God “shows” us His Kingdom – the places of His redemptive presence and activity – in various ways. And sometimes what seems clear to us might be completely missed by others. However, when we are “seeking the Kingdom of God” what might that look like?
As we illustrated in today’s blog, it usually looks like a human need. As we look around a community or interact with individual people, eventually they will show us where God is working and inviting us (as His followers) to step in and join Him. People may not have the slightest clue that they are showing us that. However, because we know the heart of the Father is to meet the struggle of people redemptively, when people show us they somehow need redemption they are showing us where God is already at work in their lives.Without saying it, they are saying, “Here is where I need you to join God at work in my life.”
Think about what Jesus showed us in the Gospels as He manifested the presence and activity of the Kingdom of His Father. Wherever redemption was needed (hope, help, grace or truth) Jesus joined the Kingdom already coming, making invisible provision visible, making intangible grace tangible, making things promised for someday present today.
Jesus did this in a dizzying number of ways, in as many ways as people were struggling or in need. Wherever He went, the Kingdom was already coming; grace was already needed, the question was simply, “Who was ready and who would receive it?” A bite of food for the hungry. A bit of time for the outcast. A moment of fun for a child. A word of grace for the sinner. An intervention on behalf of the fallen.A word of truth for the self-sufficient. An announcement of healing for the sick. And good news for anyone who would turn and receive it.
I will leave you with Jesus’ story of the Good Samaritan. It is an over-the-top, obvious example of what we are talking about. A man is robbed, beaten and left for dead on the road to Jericho. Two religious men hurry by, making excuses why they needed to get on with their journey. Only the outcast Samaritan saw that the Kingdom of God had come right across his path. There was a man in need right in front of him. The Kingdom was inviting him to step-in not step-around.
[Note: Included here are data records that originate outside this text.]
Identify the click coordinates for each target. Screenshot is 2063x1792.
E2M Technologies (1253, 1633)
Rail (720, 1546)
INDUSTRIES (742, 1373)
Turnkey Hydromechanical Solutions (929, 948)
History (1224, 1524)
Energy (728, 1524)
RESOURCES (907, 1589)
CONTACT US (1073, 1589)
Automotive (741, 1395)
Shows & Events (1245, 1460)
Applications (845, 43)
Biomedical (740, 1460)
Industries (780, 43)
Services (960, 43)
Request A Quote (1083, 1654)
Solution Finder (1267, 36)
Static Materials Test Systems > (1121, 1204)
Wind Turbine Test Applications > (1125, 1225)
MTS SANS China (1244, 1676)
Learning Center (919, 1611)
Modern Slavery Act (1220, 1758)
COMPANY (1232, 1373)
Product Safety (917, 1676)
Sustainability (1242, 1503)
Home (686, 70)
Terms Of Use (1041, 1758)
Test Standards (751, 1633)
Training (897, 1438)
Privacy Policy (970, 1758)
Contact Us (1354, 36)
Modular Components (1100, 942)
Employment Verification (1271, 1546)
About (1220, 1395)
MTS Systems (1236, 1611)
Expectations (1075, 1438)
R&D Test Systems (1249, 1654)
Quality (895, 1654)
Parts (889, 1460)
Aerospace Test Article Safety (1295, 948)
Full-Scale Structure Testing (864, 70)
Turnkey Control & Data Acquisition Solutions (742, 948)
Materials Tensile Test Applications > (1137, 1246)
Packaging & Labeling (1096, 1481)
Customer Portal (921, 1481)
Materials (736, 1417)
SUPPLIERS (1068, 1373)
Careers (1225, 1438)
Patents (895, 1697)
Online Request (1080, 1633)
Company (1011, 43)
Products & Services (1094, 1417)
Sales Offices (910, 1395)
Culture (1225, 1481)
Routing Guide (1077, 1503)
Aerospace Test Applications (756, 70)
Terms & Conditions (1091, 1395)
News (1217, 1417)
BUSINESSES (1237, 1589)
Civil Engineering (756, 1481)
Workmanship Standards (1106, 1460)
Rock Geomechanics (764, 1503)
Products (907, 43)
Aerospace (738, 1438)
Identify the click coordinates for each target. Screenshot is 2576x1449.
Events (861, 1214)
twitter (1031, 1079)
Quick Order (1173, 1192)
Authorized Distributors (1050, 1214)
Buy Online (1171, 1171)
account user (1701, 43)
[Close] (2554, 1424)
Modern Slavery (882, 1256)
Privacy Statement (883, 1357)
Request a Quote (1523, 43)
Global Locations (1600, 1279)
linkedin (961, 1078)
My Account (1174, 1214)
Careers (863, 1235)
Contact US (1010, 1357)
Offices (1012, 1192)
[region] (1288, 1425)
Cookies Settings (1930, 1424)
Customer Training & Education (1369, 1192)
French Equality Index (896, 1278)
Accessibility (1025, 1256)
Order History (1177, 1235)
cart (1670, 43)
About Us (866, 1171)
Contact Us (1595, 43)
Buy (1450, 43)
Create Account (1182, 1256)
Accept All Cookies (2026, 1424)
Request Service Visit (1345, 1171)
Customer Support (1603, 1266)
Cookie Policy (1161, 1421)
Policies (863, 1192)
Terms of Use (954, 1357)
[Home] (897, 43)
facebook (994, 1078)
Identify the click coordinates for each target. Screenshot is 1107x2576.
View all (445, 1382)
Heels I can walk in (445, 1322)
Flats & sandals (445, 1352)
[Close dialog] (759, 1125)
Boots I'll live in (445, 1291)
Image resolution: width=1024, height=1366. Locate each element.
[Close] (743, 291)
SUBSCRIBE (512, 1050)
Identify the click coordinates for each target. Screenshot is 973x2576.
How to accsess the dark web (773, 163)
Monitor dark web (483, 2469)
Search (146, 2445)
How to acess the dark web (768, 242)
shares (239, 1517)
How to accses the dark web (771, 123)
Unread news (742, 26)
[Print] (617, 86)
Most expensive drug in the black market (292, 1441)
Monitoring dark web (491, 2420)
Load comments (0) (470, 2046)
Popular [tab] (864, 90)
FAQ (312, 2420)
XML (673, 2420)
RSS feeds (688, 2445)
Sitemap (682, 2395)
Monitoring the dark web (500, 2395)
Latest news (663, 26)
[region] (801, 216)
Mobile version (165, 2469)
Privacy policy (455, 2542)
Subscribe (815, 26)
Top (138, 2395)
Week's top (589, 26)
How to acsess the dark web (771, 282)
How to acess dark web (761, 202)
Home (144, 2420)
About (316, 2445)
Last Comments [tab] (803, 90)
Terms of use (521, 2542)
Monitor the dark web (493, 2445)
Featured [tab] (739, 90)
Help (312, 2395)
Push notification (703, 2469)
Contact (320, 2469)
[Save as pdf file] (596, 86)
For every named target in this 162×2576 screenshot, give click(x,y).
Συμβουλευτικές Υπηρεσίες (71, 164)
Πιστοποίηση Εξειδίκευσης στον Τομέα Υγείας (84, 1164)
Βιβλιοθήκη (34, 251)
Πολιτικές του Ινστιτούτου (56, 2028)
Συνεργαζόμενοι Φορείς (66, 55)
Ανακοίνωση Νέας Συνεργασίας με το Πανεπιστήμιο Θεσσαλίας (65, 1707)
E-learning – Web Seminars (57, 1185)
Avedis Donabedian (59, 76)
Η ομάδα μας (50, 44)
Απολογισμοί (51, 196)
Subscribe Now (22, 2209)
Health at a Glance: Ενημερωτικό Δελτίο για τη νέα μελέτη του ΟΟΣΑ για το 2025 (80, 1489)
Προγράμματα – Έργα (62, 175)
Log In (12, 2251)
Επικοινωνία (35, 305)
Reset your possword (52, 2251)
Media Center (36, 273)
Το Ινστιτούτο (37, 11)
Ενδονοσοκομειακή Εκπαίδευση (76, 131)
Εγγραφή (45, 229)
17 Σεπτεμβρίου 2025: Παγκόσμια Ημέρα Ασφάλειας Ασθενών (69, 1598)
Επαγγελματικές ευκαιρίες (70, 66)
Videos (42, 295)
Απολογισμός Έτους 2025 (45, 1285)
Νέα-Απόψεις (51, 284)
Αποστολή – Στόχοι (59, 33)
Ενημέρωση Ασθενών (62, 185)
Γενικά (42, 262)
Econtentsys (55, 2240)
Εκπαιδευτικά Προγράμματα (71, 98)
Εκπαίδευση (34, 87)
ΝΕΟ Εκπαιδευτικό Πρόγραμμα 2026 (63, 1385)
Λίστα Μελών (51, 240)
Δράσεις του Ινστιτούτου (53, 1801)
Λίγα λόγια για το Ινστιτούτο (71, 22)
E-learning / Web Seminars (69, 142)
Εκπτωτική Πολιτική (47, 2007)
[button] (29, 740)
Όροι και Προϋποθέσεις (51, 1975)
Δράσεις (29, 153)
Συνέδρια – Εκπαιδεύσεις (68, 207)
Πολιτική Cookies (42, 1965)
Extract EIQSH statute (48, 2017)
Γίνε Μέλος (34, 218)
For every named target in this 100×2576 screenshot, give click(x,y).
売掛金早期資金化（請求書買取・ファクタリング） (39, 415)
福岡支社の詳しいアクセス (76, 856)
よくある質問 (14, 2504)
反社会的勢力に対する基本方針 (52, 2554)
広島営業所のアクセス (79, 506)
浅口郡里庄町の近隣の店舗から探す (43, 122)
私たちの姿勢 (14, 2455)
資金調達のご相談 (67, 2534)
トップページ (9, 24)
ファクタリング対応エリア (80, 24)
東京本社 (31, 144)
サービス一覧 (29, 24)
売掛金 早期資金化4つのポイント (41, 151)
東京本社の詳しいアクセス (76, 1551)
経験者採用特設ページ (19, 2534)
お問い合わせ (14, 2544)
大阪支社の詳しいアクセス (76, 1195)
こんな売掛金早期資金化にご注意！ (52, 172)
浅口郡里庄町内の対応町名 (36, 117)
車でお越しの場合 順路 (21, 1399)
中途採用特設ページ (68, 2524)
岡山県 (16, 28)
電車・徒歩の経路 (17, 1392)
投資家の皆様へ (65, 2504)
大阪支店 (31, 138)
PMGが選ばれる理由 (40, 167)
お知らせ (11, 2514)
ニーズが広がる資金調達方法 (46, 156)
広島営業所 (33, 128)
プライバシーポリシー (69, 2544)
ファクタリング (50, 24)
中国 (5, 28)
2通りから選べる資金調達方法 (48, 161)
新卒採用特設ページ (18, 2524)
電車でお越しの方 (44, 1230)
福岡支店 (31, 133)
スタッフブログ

So he did.
At the end of that day, had someone asked those three men how they had “seen” the Kingdom of God, only the Samaritan would have had a story to tell. They all saw the man lying in the road. But only the Samaritan “saw” the Kingdom.
That is what the Kingdom looks like when we begin to open our eyes and look. It’s a person showing us his need. It’s right there inviting us to notice and step-in.